In both groups of patients, morphological changes in nails by US examination were assessed in accordance with the classification proposed by Wortsman et al. Type I (focal hyperechoic of ventral plate) was usually found in an examination of the affected nails in patients with psoriasis without arthritis. The ultrasound changes in the affected nails in patients with PsA usually involved loosening of the borders of the ventral plate (type II). Similar findings were reported by Sandobal et al.; in their study, type I was found in 16/20 of the Ps patients, whereas type II was found in 34/35 of the PsA patients, irrespective of the clinical manifestations of psoriatic nail involvement28. Apart from nail plates, in our study an ultrasound assessment of the nail bed and matrix was conducted. The nail bed thickness was correlated with the thickness of the digital extensor tendon. Aydin et al. did not find such a correlation, but the thickness of the digital extensor tendon as measured in their study was correlated with the skin thickness as assessed above the DIP joint26.

Increased vascularisation may be one of the manifestations of an open or subclinical inflammation. As expected, increased vascularisation around the digital extensor tendon in the DIP joint, as revealed by the PD technique, was observed in the PsA patients more frequently than in those with Ps. In addition, an intense PD signal was observed around the tendon in the digital DIP joints with nail involvement in both groups of patients. Unlike in the study by Acquiter et al., no difference regarding the PD signal in DIP joints was observed in Ps patients between those with and without affected nails29. Sandobal et al. observed increased vascularisation in 106/350 DIP joints in PsA patients and only in 8/200 joints in Ps patients, irrespective of changes in nails28. The study by Acosta-Felquer et al. showed the frequency of a PD signal in the extensor tendon and the DIP joint in groups of Ps and PsA patients to be higher when nails were affected, but there was no difference between patients with and without arthritis24.
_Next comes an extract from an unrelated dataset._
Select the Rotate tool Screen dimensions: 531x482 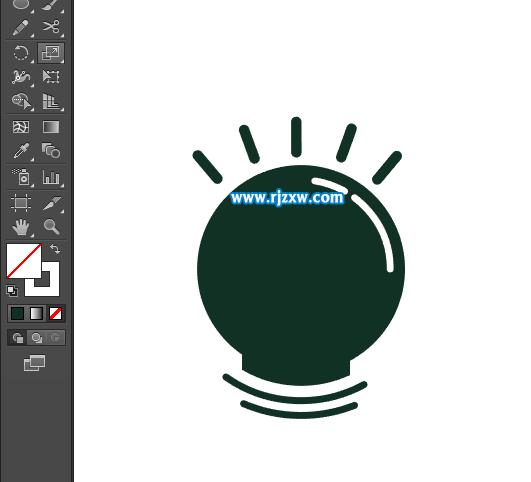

Some limitations to our study must be mentioned. The first limitation was a consequence of the fact that the changes in nails could not be hidden during the US examinations. This prevented the full blinding of the study. Second, all US were performed by the same experienced rheumatologist with no intra-observers agreement analysis performed. Limitations of the study also include the cross-sectional design. For future studies, a longitudinal design would allow the assessment of predictors of distal interphalangeal joint extensor tendon enthesitis.

Conclusions

The presence of psoriatic changes in the nail in the Ps and PsA patients under study was associated with changes in US examinations in the digital extensor tendon in the DIP joint. The thickness of the digital extensor tendon in patients with nail psoriasis without arthritis was found to be affected by the thickness of the nail matrix and bed and duration of the skin disease. In the PsA patients it was found to be affected by duration of the skin and joint disease, the nail bed thickness, CRP concentration and the swollen joints count. The usability of US examinations in nail psoriasis must be confirmed in further studies.